In this week’s Futuris we look at an ambitious research project appears to have set out to prove the old adage that ‘you are what you eat’ by improving the health of animals.

Scientists in Belgium are testing on piglets with an experimental feed made up from olive oil waste and a mixture of soya and cereals. It’s not just a culinary caprice; they want to see if this menu boosts the animals’ health and productivity.

“Good growth. Good feed intake. And this translates into a lower consumption of feed per unit of meat produced.” said Geert Bruggeman, microbiologist at Nutrition Sciences N.V.

“We looked at the state of their gastro- intestinal tract, we also looked at the immunological systems of the animals. And everything was fine”.

To enter the animal feed chain, food waste has first to be dried to increase its shelf-life, in a fast, safe, energy efficient way.

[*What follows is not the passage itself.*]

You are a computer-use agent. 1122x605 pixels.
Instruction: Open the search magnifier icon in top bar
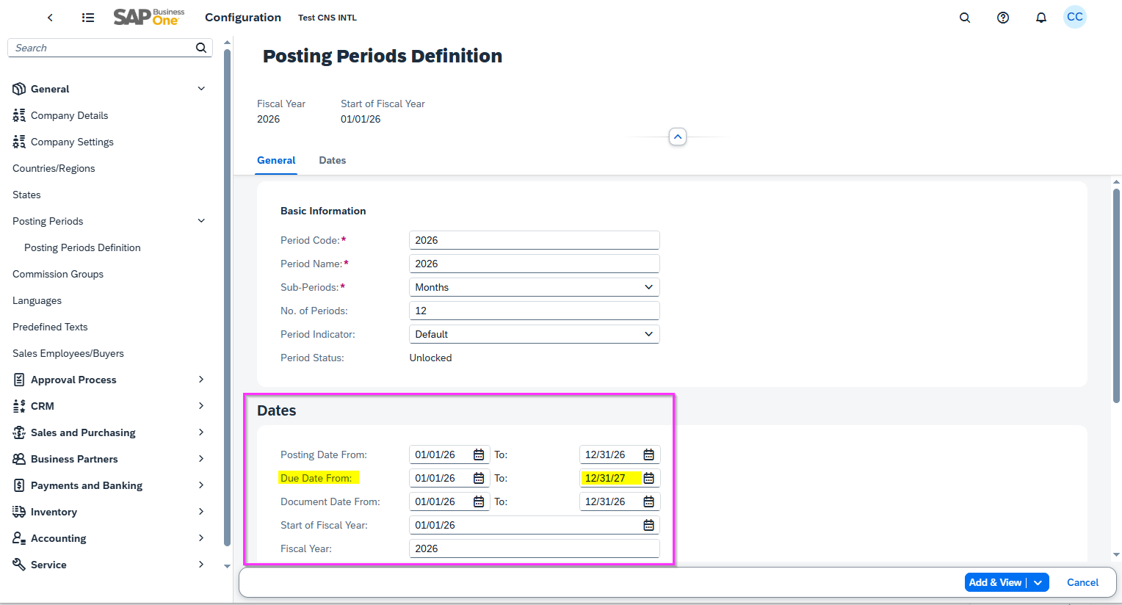965,17
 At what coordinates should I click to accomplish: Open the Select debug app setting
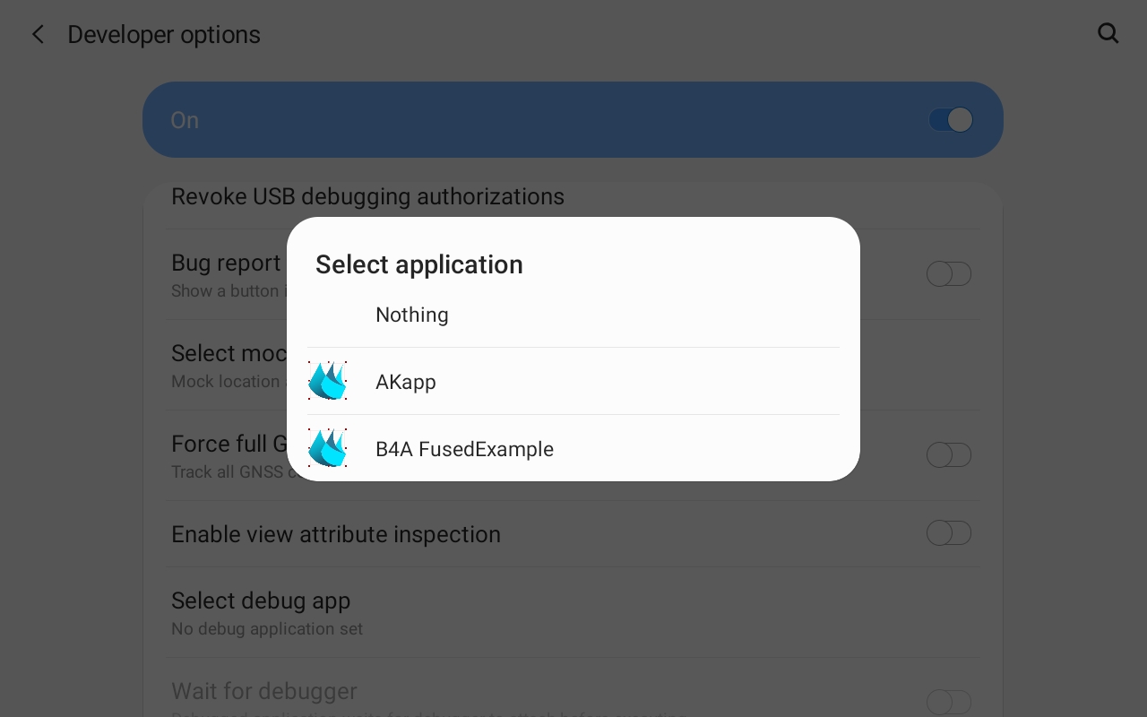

So scientists from this European research project developed a prototype. It’s able to dry products like carrot or yogurt leftovers by simply adding water.

Bio-engineer Bart Van Droogenbroeck from Belgium’s Institute for Agriculture and Fisheries research explained: “In the first section of the prototype you have a hot water bath. And this energy is transferred to the plastic belt and then into the moisture product. It goes very quickly so it allows you to dry the food product in 3 to 5 minutes, and that is very fast compared to other systems.”

“We are in fact heating the water. And the energy in this hot water is evaporating the water that normally is inside the food product and causes the food spoilage,” he said.

Around 100 million tonnes of food are wasted annually in the EU.So scientists had plenty of ground to identify the food products that can be richer in elements like oligosaccharides, peptides or antioxidants that are good for farm animals’ wellbeing and, eventually, for their meat productivity.

“A (food) product that is drying is losing its heat. So it will keep cold. And in that way we preserve vitamins, colour, nutrients, antioxidants, flavor… we keep all those elements in the final food product, but in a concentrated way,” explained” Karen Verstraete, food technologist at ILVO.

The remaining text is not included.